A spokesperson for Alabama Power said its PAC donates to candidates who understand the concerns of its customers, employees and shareholders. The Business Council of Alabama did not respond to requests for comment, and Regions Bank declined to comment.

His GOP primary challenger, King, raised $2.2 million, while Marshall’s Democratic opponent in the general election, Siegelman, has raised more than $606,000, much of it via small donations. About 83 percent of Siegelman’s campaign funds come from within the state, compared with 74 percent for Marshall’s, according to a Center for Public Integrity analysis of state campaign finance data.

DAGA has yet to invest serious money into the race.

Marshall is expected to win the general election handily.

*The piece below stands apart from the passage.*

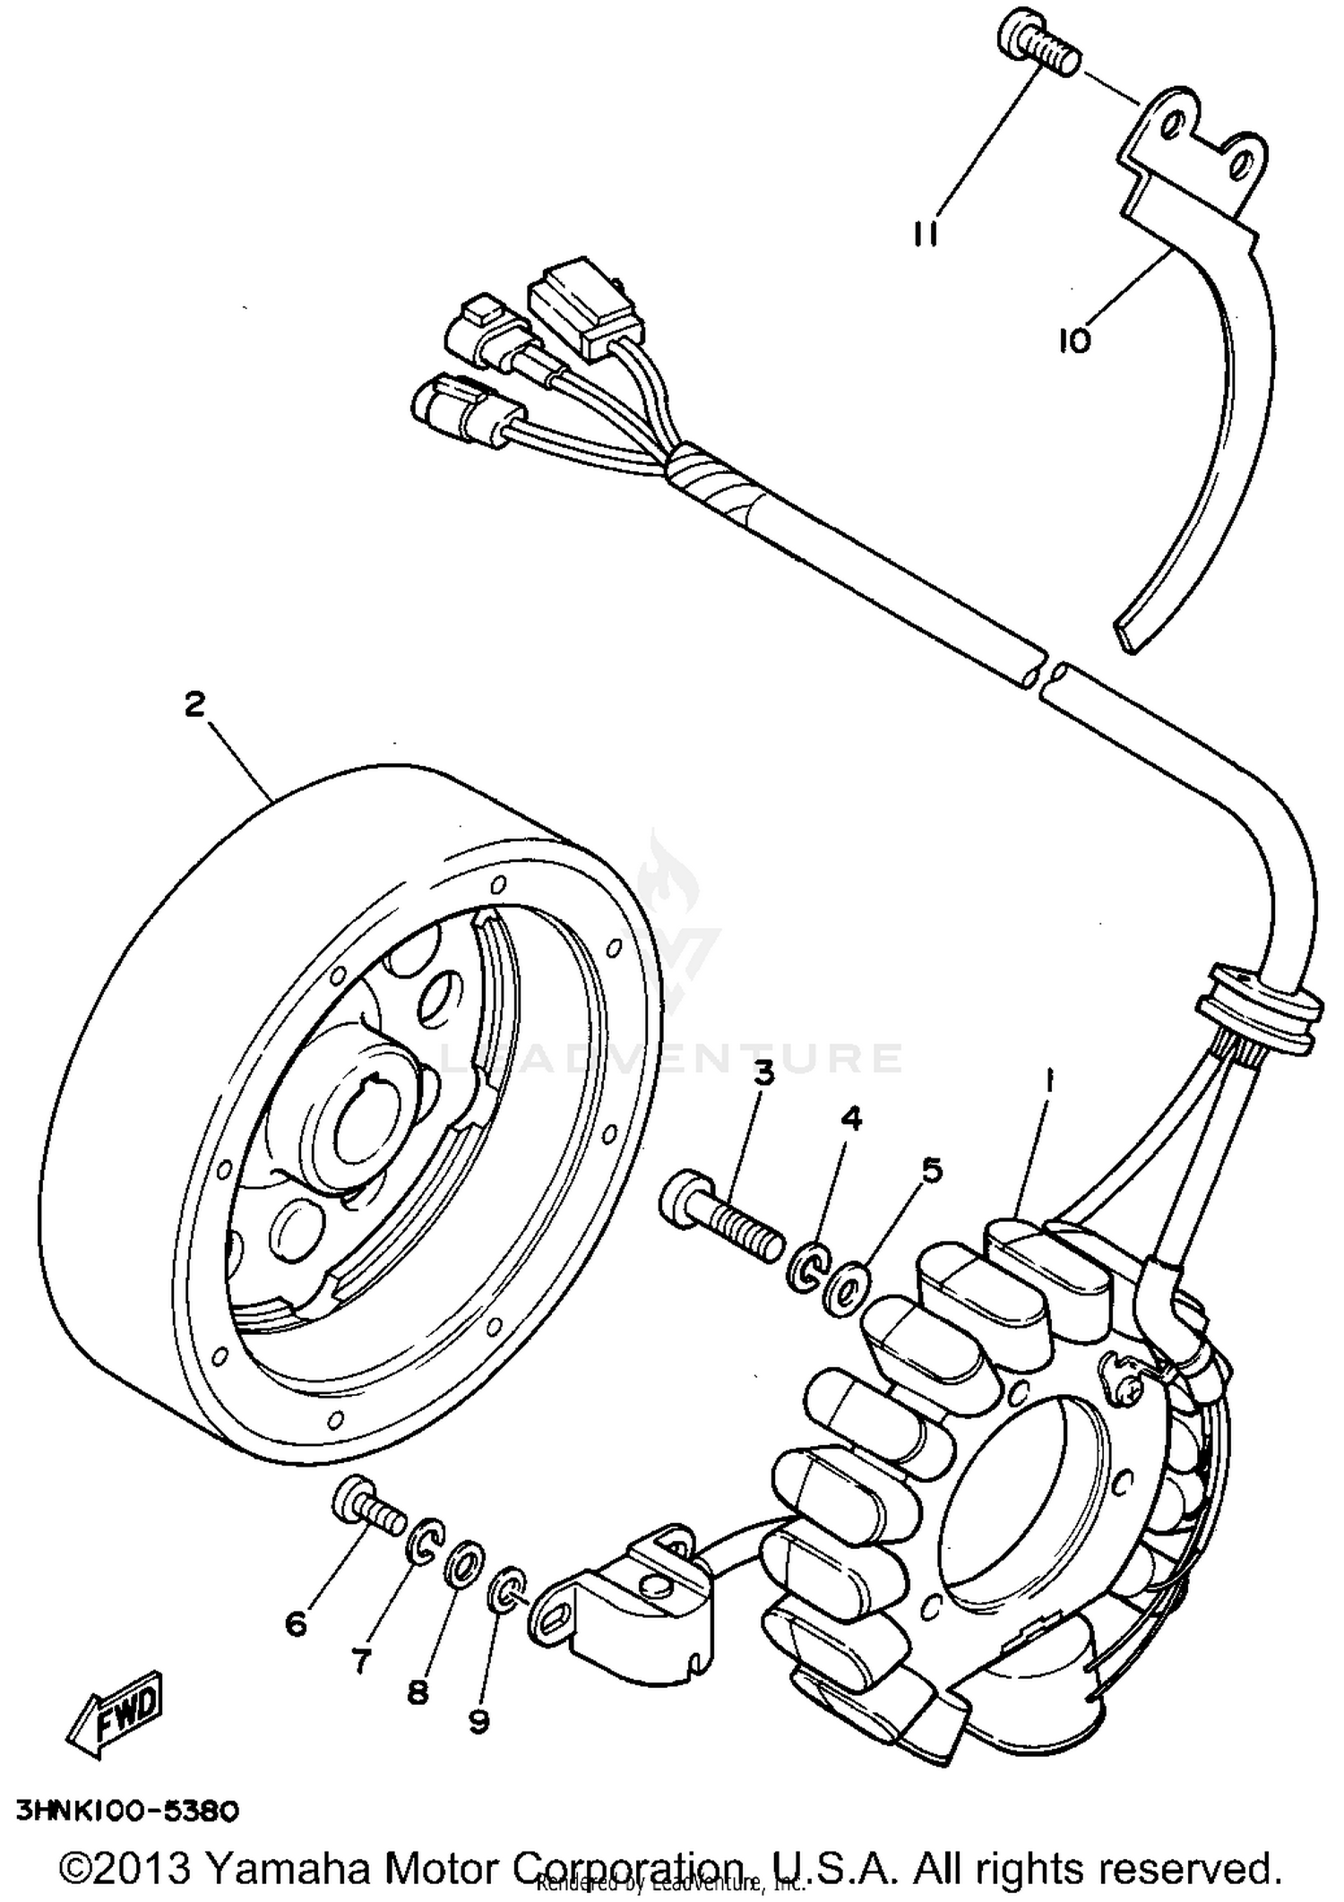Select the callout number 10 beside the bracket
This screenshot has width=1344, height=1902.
[x=1074, y=340]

RAGA’s contribution represents about 20 percent of Marshall’s total fundraising. King sought a temporary restraining order barring the Marshall campaign from spending the RAGA money, arguing Alabama’s Fair Campaign Practices Act of 2010 banned political action committees active in the state’s elections from taking contributions from other PACs. Filings with the IRS show RAGA accepts contributions from super PACs such as the General Electric PAC and JP Morgan PAC.

The lawsuit was dismissed. But King and Siegelman continue to press the Alabama Ethics Commission to issue a ruling. Two Alabama lawyers have also asked the Montgomery district attorney to investigate the transaction.

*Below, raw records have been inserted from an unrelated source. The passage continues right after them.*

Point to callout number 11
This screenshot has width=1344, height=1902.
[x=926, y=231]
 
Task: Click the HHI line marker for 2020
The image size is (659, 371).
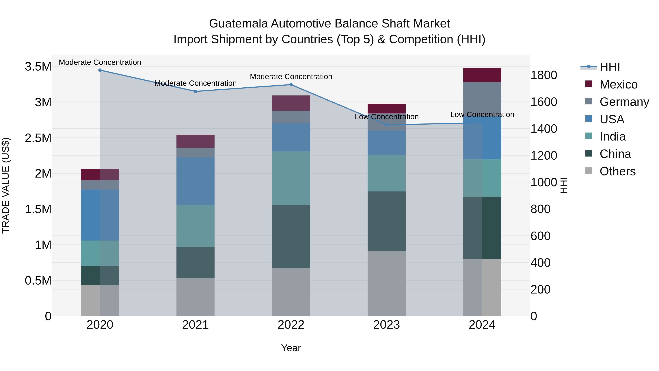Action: (100, 70)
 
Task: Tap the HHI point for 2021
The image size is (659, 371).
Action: (196, 91)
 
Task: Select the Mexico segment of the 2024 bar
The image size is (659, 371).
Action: (482, 75)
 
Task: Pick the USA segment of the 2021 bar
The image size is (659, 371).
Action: (196, 181)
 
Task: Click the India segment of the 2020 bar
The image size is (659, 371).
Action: (100, 253)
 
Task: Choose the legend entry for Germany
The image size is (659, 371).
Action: (624, 102)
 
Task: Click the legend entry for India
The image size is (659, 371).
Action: (613, 137)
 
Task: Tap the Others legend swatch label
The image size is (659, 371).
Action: (617, 171)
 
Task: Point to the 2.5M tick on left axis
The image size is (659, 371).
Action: (38, 138)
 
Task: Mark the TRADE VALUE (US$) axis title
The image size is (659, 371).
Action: (6, 185)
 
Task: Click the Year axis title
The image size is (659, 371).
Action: (291, 348)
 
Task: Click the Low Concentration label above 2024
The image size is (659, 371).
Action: (482, 115)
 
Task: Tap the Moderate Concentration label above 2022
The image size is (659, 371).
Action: (291, 77)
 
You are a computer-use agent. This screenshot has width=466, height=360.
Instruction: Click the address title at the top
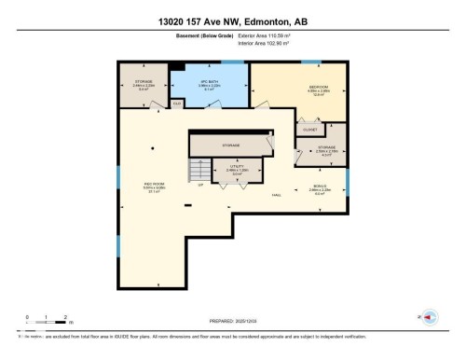coord(232,20)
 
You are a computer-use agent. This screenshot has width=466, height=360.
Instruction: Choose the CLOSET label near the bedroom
coord(309,130)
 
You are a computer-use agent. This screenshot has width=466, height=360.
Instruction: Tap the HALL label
coord(277,195)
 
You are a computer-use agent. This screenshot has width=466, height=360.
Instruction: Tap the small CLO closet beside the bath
coord(176,104)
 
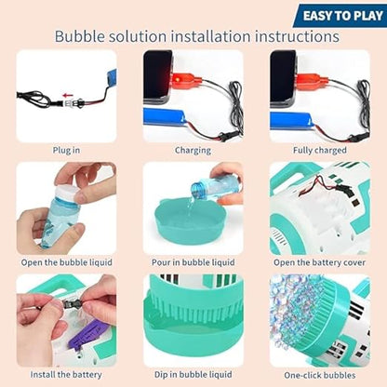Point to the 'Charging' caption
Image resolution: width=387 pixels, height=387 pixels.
(193, 150)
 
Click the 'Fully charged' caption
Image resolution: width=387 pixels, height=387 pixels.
(319, 150)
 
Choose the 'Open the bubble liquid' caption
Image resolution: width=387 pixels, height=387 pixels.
(66, 262)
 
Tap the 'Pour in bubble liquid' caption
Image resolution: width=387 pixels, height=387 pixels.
(193, 262)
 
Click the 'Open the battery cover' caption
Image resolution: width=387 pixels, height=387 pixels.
(319, 262)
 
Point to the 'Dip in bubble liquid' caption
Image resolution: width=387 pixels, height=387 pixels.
(193, 374)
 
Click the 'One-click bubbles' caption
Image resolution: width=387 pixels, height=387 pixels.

RAGA spokesman Roday said that it was proud to support Marshall’s primary campaign and it complied with Alabama and federal law.

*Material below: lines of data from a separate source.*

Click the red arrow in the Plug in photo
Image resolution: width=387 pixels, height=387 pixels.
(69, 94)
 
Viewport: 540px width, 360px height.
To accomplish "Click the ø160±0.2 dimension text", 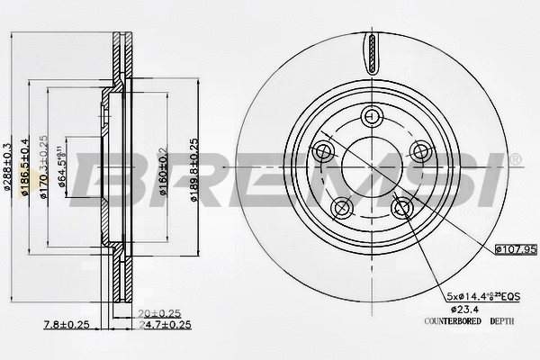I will pos(163,168).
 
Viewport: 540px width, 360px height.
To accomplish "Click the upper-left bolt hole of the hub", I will pos(323,150).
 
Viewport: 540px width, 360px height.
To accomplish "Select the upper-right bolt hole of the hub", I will pos(417,150).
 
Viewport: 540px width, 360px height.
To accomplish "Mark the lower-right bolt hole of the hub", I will pos(400,209).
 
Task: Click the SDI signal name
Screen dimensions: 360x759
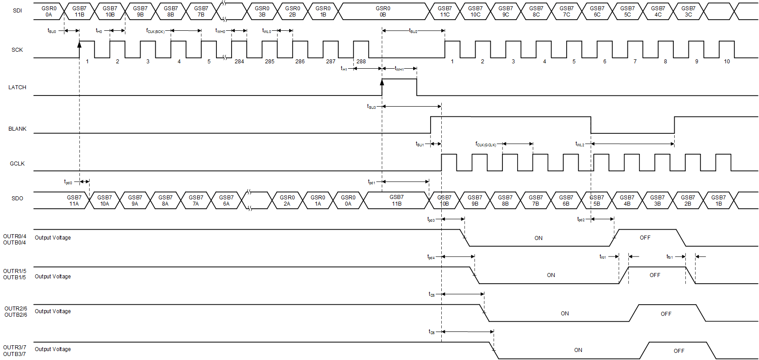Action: [17, 11]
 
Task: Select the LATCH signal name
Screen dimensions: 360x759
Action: [17, 87]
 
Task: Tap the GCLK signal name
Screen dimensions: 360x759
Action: [17, 164]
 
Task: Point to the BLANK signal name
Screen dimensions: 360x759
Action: [17, 129]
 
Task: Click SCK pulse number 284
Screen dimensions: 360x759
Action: [239, 62]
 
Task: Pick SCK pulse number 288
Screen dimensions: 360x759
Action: [361, 62]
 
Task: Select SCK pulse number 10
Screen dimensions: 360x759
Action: [726, 62]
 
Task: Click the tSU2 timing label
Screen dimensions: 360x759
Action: [413, 31]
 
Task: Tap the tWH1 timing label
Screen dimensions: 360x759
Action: [399, 69]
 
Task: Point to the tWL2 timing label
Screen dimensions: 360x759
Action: [580, 144]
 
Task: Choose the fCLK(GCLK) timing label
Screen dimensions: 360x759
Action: [486, 144]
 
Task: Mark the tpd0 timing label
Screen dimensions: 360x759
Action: [68, 182]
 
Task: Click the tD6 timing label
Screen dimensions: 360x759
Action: [431, 332]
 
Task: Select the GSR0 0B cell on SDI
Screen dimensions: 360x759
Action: [383, 12]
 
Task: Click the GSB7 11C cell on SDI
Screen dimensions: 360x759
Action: [444, 12]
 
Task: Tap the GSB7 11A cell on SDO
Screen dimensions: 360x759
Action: [74, 201]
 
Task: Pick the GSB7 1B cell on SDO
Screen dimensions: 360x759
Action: [718, 201]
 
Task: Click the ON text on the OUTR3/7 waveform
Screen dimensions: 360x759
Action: [578, 350]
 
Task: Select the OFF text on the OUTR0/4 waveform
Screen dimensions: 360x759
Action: [645, 238]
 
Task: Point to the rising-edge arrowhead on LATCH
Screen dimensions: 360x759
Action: [382, 82]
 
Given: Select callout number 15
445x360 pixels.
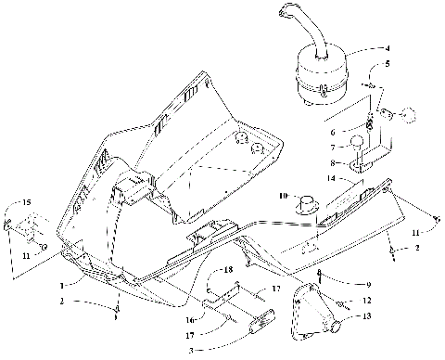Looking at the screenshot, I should coord(27,202).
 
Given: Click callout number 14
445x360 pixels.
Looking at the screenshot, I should coord(356,177).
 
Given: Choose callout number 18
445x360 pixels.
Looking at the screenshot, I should coord(226,269).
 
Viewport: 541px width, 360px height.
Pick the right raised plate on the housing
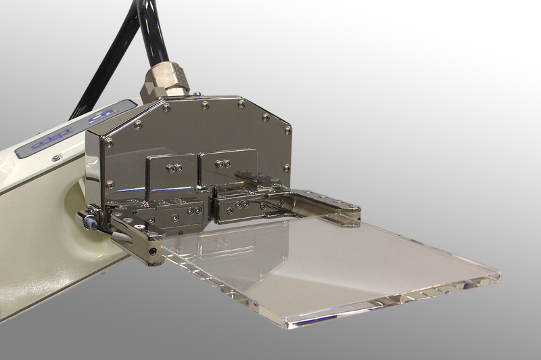coord(227,165)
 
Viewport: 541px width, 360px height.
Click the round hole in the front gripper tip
coord(157,251)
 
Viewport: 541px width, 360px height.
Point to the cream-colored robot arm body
coord(41,203)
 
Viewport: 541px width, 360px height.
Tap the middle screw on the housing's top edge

The Marshall campaign denies any wrongdoing, arguing that RAGA Action Fund is a federal PAC subject to federal law, not Alabama’s ban on PAC-to-PAC transfers.

“Every contribution to Steve Marshall for Alabama has been received in a legal manner, consistent with the guidelines set forth from the Alabama Secretary of State’s Office,” said Julia Mazzone, a spokeswoman for the Marshall campaign.

Previous attorney general campaigns, including King’s in 2006, have had trouble with RAGA contributions. In 2014, Strange’s campaign returned a $50,000 donation from a RAGA-affiliated PAC within 24 hours of his opponent’s complaint that it violated the state’s ban on PAC-to-PAC contributions.

And a complaint was filed against King’s own 2006 re-election campaign for accepting $100,000 from the Republican State Leadership Committee while it still housed the RAGA super PAC, because his opponent claimed it broke the state’s then-cap on corporate contributions. That complaint was dismissed and the corporate contribution limit was removed in 2010.

RAGA’s contribution to Marshall’s campaign is more than seven times what it gave King.

To King, it’s clear why RAGA and its corporate backers would support Marshall over him this time around. “When I was attorney general I sued 76 drug companies and I sued BP,” King said. “That’s not a Republican thing to do in their minds.”

Chris Zubak-Skees and Joe Yerardi contributed.